Rows of pointing data:
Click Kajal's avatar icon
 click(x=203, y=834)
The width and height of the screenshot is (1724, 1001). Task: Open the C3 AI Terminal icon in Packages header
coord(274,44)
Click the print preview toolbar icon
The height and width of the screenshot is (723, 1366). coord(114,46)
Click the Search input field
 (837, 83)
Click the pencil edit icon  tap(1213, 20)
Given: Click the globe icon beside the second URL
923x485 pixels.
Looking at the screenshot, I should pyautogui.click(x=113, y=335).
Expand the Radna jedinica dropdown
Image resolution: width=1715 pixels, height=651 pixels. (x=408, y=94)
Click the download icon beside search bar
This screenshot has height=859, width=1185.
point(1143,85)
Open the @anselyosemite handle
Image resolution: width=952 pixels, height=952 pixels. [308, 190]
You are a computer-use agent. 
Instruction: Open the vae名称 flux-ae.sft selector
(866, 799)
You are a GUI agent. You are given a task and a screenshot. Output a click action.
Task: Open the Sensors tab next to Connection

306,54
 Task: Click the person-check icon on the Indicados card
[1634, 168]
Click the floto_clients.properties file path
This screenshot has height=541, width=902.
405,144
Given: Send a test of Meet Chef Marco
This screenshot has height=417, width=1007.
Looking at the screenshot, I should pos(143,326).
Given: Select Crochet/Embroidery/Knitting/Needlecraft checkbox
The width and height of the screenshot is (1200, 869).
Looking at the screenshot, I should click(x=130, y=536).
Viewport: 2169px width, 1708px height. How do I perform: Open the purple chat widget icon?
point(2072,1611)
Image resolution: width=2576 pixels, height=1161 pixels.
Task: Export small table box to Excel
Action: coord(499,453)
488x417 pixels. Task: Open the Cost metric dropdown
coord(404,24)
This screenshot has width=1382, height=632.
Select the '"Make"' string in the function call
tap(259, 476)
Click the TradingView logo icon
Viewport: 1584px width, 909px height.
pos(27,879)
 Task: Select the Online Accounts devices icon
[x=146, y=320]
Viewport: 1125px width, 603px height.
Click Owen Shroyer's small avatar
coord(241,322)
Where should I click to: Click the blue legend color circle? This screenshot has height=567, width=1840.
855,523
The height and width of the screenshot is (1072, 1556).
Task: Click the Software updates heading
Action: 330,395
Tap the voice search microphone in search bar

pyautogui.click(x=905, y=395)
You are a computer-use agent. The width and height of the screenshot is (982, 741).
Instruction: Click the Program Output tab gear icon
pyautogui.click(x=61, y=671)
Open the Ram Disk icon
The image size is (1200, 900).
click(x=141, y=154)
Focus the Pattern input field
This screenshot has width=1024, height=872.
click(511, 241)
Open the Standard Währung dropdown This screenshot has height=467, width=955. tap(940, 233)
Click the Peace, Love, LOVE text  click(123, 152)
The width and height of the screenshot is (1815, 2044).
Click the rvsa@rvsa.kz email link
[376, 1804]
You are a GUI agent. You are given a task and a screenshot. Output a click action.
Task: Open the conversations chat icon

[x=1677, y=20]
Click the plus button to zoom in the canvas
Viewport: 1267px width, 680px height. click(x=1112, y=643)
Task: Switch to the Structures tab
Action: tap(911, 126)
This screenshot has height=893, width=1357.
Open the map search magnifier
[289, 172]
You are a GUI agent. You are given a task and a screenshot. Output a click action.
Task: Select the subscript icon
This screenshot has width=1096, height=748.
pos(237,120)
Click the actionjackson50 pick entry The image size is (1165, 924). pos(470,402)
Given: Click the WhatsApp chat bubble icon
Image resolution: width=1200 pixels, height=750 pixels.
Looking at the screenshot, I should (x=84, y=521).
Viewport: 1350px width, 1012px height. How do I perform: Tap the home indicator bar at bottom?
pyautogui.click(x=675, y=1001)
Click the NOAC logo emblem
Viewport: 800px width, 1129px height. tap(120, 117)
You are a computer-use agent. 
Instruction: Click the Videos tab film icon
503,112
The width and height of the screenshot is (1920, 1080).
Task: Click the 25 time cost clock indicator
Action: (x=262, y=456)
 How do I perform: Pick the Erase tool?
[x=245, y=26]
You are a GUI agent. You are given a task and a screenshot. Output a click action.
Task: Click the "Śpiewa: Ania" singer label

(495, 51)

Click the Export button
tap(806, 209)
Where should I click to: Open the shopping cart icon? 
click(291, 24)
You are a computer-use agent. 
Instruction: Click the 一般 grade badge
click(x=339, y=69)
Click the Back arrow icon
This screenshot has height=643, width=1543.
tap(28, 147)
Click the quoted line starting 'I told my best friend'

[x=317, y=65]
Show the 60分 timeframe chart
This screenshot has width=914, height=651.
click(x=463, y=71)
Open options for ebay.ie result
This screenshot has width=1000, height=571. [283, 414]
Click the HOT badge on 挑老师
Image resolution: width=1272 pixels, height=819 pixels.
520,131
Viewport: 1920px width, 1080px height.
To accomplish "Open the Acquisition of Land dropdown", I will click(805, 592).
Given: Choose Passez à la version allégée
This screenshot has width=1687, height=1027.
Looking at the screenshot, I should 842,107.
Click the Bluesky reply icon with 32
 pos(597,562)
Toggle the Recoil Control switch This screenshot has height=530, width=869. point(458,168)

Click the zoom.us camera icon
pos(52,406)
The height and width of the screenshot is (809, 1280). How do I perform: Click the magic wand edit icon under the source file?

**BRIEF:** Put every line of the data above into a JSON list of strings, with one string per line and blank lines omitted.

**SOLUTION TO THE PROBLEM:**
[
  "Click Kajal's avatar icon",
  " click(x=203, y=834)",
  "The width and height of the screenshot is (1724, 1001). Task: Open the C3 AI Terminal icon in Packages header",
  "coord(274,44)",
  "Click the print preview toolbar icon",
  "The height and width of the screenshot is (723, 1366). coord(114,46)",
  "Click the Search input field",
  " (837, 83)",
  "Click the pencil edit icon  tap(1213, 20)",
  "Given: Click the globe icon beside the second URL",
  "923x485 pixels.",
  "Looking at the screenshot, I should pyautogui.click(x=113, y=335).",
  "Expand the Radna jedinica dropdown",
  "Image resolution: width=1715 pixels, height=651 pixels. (x=408, y=94)",
  "Click the download icon beside search bar",
  "This screenshot has height=859, width=1185.",
  "point(1143,85)",
  "Open the @anselyosemite handle",
  "Image resolution: width=952 pixels, height=952 pixels. [308, 190]",
  "You are a computer-use agent. ",
  "Instruction: Open the vae名称 flux-ae.sft selector",
  "(866, 799)",
  "You are a GUI agent. You are given a task and a screenshot. Output a click action.",
  "Task: Open the Sensors tab next to Connection",
  "306,54",
  " Task: Click the person-check icon on the Indicados card",
  "[1634, 168]",
  "Click the floto_clients.properties file path",
  "This screenshot has height=541, width=902.",
  "405,144",
  "Given: Send a test of Meet Chef Marco",
  "This screenshot has height=417, width=1007.",
  "Looking at the screenshot, I should pos(143,326).",
  "Given: Select Crochet/Embroidery/Knitting/Needlecraft checkbox",
  "The width and height of the screenshot is (1200, 869).",
  "Looking at the screenshot, I should click(x=130, y=536).",
  "Viewport: 2169px width, 1708px height. How do I perform: Open the purple chat widget icon?",
  "point(2072,1611)",
  "Image resolution: width=2576 pixels, height=1161 pixels.",
  "Task: Export small table box to Excel",
  "Action: coord(499,453)",
  "488x417 pixels. Task: Open the Cost metric dropdown",
  "coord(404,24)",
  "This screenshot has width=1382, height=632.",
  "Select the '\"Make\"' string in the function call",
  "tap(259, 476)",
  "Click the TradingView logo icon",
  "Viewport: 1584px width, 909px height.",
  "pos(27,879)",
  " Task: Select the Online Accounts devices icon",
  "[x=146, y=320]",
  "Viewport: 1125px width, 603px height.",
  "Click Owen Shroyer's small avatar",
  "coord(241,322)",
  "Where should I click to: Click the blue legend color circle? This screenshot has height=567, width=1840.",
  "855,523",
  "The height and width of the screenshot is (1072, 1556).",
  "Task: Click the Software updates heading",
  "Action: 330,395",
  "Tap the voice search microphone in search bar",
  "pyautogui.click(x=905, y=395)",
  "You are a computer-use agent. The width and height of the screenshot is (982, 741).",
  "Instruction: Click the Program Output tab gear icon",
  "pyautogui.click(x=61, y=671)",
  "Open the Ram Disk icon",
  "The image size is (1200, 900).",
  "click(x=141, y=154)",
  "Focus the Pattern input field",
  "This screenshot has width=1024, height=872.",
  "click(511, 241)",
  "Open the Standard Währung dropdown This screenshot has height=467, width=955. tap(940, 233)",
  "Click the Peace, Love, LOVE text  click(123, 152)",
  "The width and height of the screenshot is (1815, 2044).",
  "Click the rvsa@rvsa.kz email link",
  "[376, 1804]",
  "You are a GUI agent. You are given a task and a screenshot. Output a click action.",
  "Task: Open the conversations chat icon",
  "[x=1677, y=20]",
  "Click the plus button to zoom in the canvas",
  "Viewport: 1267px width, 680px height. click(x=1112, y=643)",
  "Task: Switch to the Structures tab",
  "Action: tap(911, 126)",
  "This screenshot has height=893, width=1357.",
  "Open the map search magnifier",
  "[289, 172]",
  "You are a GUI agent. You are given a task and a screenshot. Output a click action.",
  "Task: Select the subscript icon",
  "This screenshot has width=1096, height=748.",
  "pos(237,120)",
  "Click the actionjackson50 pick entry The image size is (1165, 924). pos(470,402)",
  "Given: Click the WhatsApp chat bubble icon",
  "Image resolution: width=1200 pixels, height=750 pixels.",
  "Looking at the screenshot, I should (x=84, y=521).",
  "Viewport: 1350px width, 1012px height. How do I perform: Tap the home indicator bar at bottom?",
  "pyautogui.click(x=675, y=1001)",
  "Click the NOAC logo emblem",
  "Viewport: 800px width, 1129px height. tap(120, 117)",
  "You are a computer-use agent. ",
  "Instruction: Click the Videos tab film icon",
  "503,112",
  "The width and height of the screenshot is (1920, 1080).",
  "Task: Click the 25 time cost clock indicator",
  "Action: (x=262, y=456)",
  " How do I perform: Pick the Erase tool?",
  "[x=245, y=26]",
  "You are a GUI agent. You are given a task and a screenshot. Output a click action.",
  "Task: Click the \"Śpiewa: Ania\" singer label",
  "(495, 51)",
  "Click the Export button",
  "tap(806, 209)",
  "Where should I click to: Open the shopping cart icon? ",
  "click(291, 24)",
  "You are a computer-use agent. ",
  "Instruction: Click the 一般 grade badge",
  "click(x=339, y=69)",
  "Click the Back arrow icon",
  "This screenshot has height=643, width=1543.",
  "tap(28, 147)",
  "Click the quoted line starting 'I told my best friend'",
  "[x=317, y=65]",
  "Show the 60分 timeframe chart",
  "This screenshot has width=914, height=651.",
  "click(x=463, y=71)",
  "Open options for ebay.ie result",
  "This screenshot has width=1000, height=571. [283, 414]",
  "Click the HOT badge on 挑老师",
  "Image resolution: width=1272 pixels, height=819 pixels.",
  "520,131",
  "Viewport: 1920px width, 1080px height.",
  "To accomplish \"Open the Acquisition of Land dropdown\", I will click(805, 592).",
  "Given: Choose Passez à la version allégée",
  "This screenshot has width=1687, height=1027.",
  "Looking at the screenshot, I should 842,107.",
  "Click the Bluesky reply icon with 32",
  " pos(597,562)",
  "Toggle the Recoil Control switch This screenshot has height=530, width=869. point(458,168)",
  "Click the zoom.us camera icon",
  "pos(52,406)",
  "The height and width of the screenshot is (809, 1280). How do I perform: Click the magic wand edit icon under the source file?"
]